APPEALS from a judgment of the Superior Court of Los Angeles County denying probate of a purported lost or destroyed will, and from an order denying a new trial. Ellsworth Meyer, Judge. Judgment affirmed; appeal from order dismissed.
Russell E. Parsons for Appellants.
Joseph A. Ball, Manley C. Davidson and Bachrack Wilson for Respondents.
Francine L. Hershey, who was not related to the deceased, Abraham L. Gore, and Gloria Gore Boyd, daughter of the deceased, separately petitioned the superior court for probate of an alleged lost will of the deceased. The petitions alleged the will was executed on or about December 22, 1949. Ruth Mae Gore, surviving spouse of the deceased, filed written grounds of opposition to the petitions. The petitioners answered. In a nonjury trial the court found that the deceased "did not on or about the 22nd day of December, 1949, make or execute or leave the purported lost or destroyed holographic will offered for probate by the petitioners," and he "did not make or execute or leave a Last Will and Testament or any writing purporting to be his Last Will and Testament dated the 22nd day of December, 1949." The court concluded "That probate of the purported lost or destroyed will offered by said petitioners and which is mentioned and set forth in their petitions and the amended petition of petitioner FRANCINE L. HERSHEY shall be rejected and denied." Judgment was entered accordingly. Francine L. Hershey appeals from the judgment and from an order denying a new trial. The order denying a new trial is not appealable and that appeal will be dismissed.
[1] Appellant's point is: "The evidence was not sufficient to sustain the judgment, in fact, the preponderance of the evidence was in favor of admitting the Will in question to probate."
Whether in our opinion the preponderance of the evidence is that the deceased executed a will on or about December 22, 1949, and that it was lost or destroyed is of no consequence. That was a question for the trial court.
Abraham L. Gore died January 21, 1951. His estate was probated as that of an intestate. On April 24, 1952, a decree of distribution was entered which found all of the property of the estate was the community property of the deceased and Ruth Mae Gore, his widow, and by which the whole of the residue of the estate was distributed to her. The petitions for probate of the alleged lost will were not filed until March 1957.
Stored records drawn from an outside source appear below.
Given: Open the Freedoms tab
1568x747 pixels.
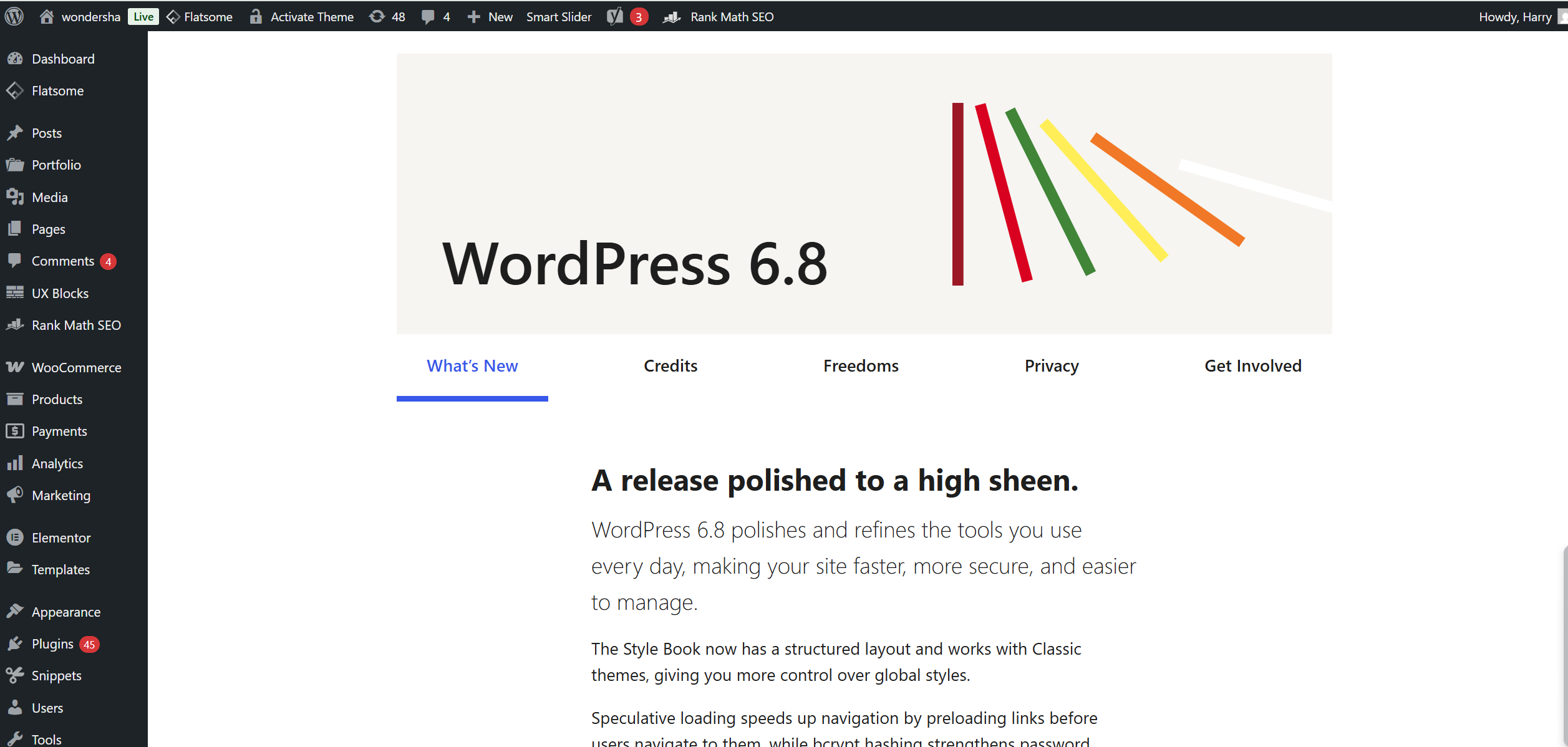Looking at the screenshot, I should point(861,365).
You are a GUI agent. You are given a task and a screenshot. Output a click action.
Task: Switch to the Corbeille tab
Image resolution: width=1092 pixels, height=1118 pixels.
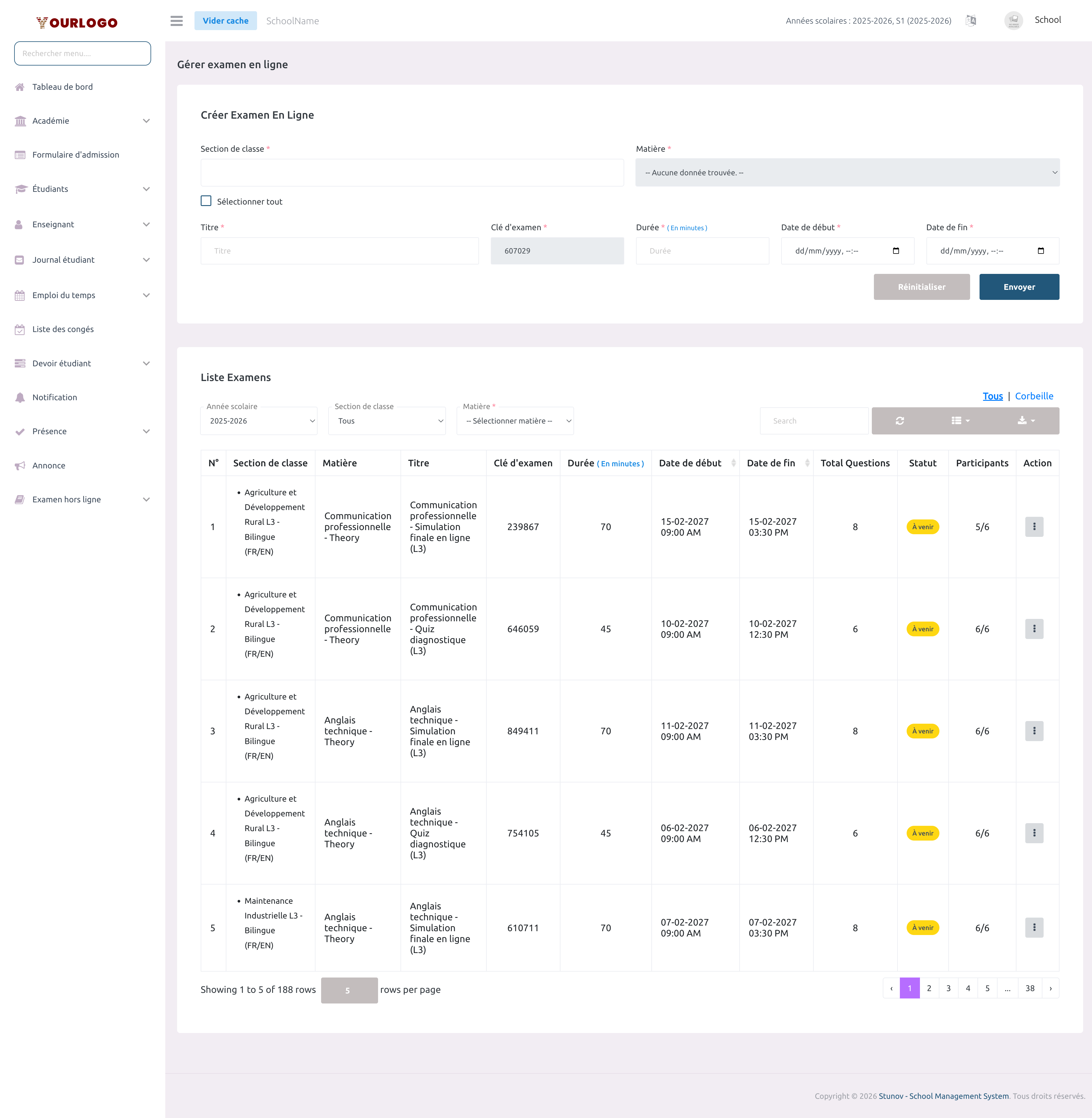[1034, 396]

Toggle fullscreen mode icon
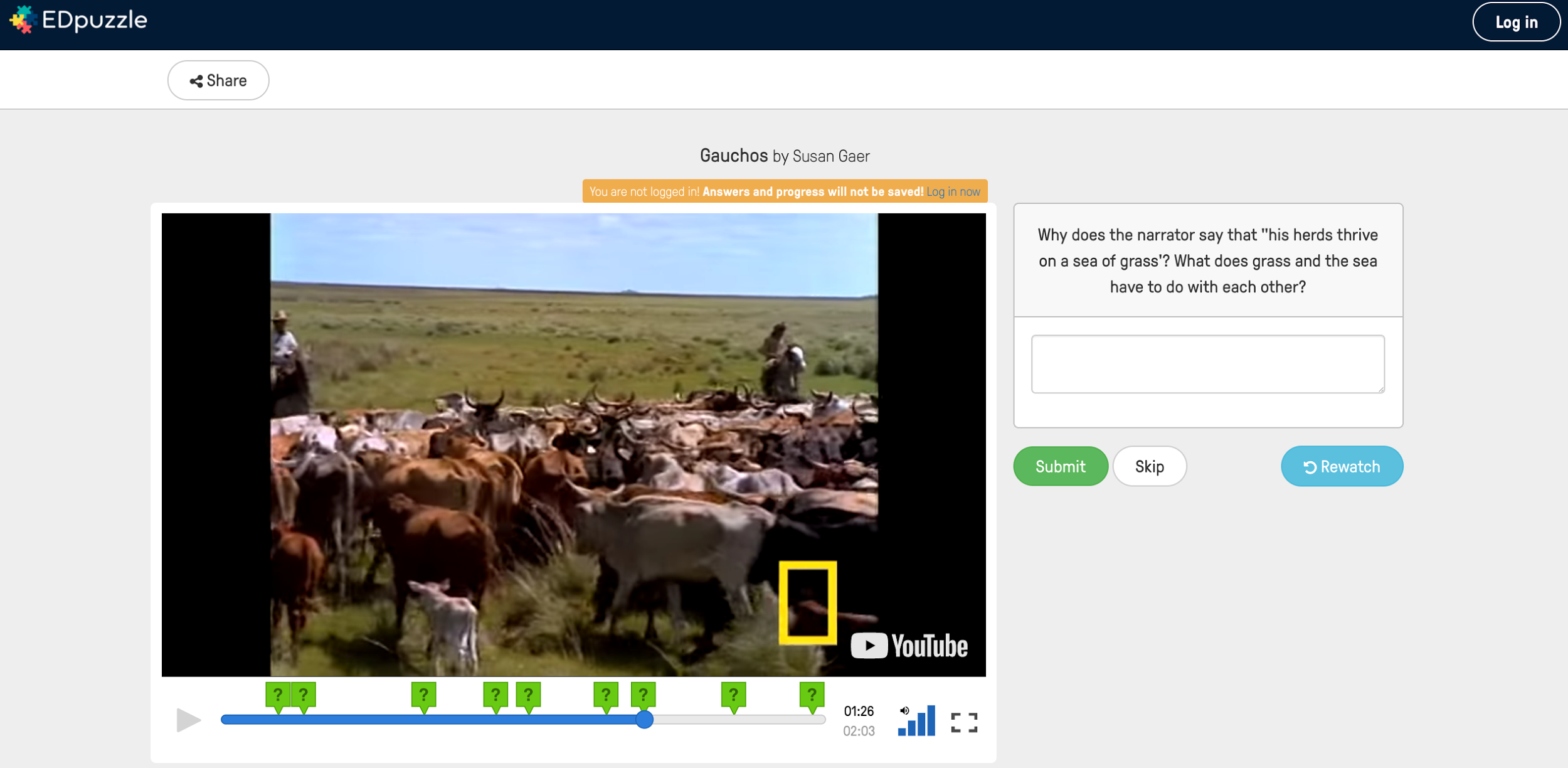[963, 722]
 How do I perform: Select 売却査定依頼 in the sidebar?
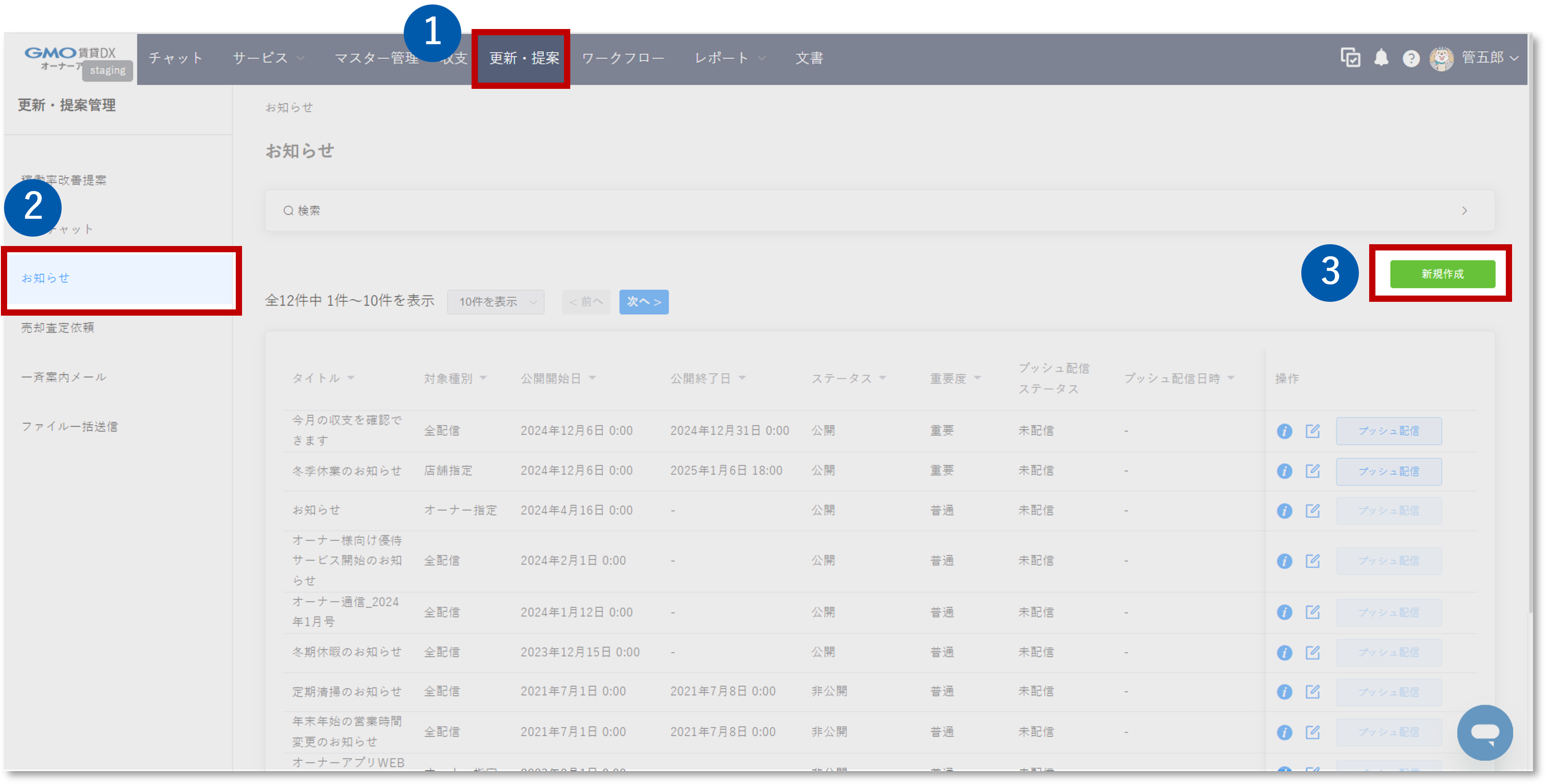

There was much evidence from which the court could reasonably infer that the deceased did not, on December 22, 1949, or at any other time, execute the alleged lost will. Considering the evidence and the reasonable inferences therefrom in the light most favorable to respondents and disregarding conflicting evidence and inferences, our examination of the record reveals that the challenged findings are amply supported by the evidence. The case is merely one in which there is a conflict in the evaluation of evidence. Because we might have found the evidence tilting one way rather than the other is no ground for reversal. The argument made here is one which should have been, and no doubt was, made to the trial court. [2] It is not the province of a reviewing court to present a detailed argument on the sufficiency of the evidence to support the findings where it appears that the question is one purely of determining which side shall be believed. The trial court having determined this with the witnesses before it, the controversy is settled. ( Sonkin v. Hershon, 130 Cal.App.2d 491, 492 [ 279 P.2d 156].)
The appeal from the order denying a new trial is dismissed. The judgment is affirmed.
Shinn, P.J., and Ford, J., concurred.